+++ Records for this exercise +++

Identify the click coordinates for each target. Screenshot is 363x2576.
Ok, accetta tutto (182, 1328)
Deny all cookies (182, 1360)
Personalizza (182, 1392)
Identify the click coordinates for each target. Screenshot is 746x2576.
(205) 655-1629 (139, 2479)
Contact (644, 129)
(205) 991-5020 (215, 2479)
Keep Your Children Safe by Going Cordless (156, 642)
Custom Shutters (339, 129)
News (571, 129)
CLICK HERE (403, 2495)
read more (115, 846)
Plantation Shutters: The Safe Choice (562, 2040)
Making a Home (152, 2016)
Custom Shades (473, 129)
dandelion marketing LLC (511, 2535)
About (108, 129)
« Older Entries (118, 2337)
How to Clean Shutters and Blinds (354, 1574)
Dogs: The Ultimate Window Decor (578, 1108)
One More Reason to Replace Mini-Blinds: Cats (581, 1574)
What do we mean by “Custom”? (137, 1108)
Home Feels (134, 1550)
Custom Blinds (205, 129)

+++

▶ The exercise:
Lay out every line of the entries above, from the one containing "News (571, 129)" down to the one containing "Dogs: The Ultimate Window Decor (578, 1108)", both included, as a Markdown table with the columns No. and Line. Number the rows and leave out any blank lines.

▶ Written solution:
| No. | Line |
|---|---|
| 1 | News (571, 129) |
| 2 | CLICK HERE (403, 2495) |
| 3 | read more (115, 846) |
| 4 | Plantation Shutters: The Safe Choice (562, 2040) |
| 5 | Making a Home (152, 2016) |
| 6 | Custom Shades (473, 129) |
| 7 | dandelion marketing LLC (511, 2535) |
| 8 | About (108, 129) |
| 9 | « Older Entries (118, 2337) |
| 10 | How to Clean Shutters and Blinds (354, 1574) |
| 11 | Dogs: The Ultimate Window Decor (578, 1108) |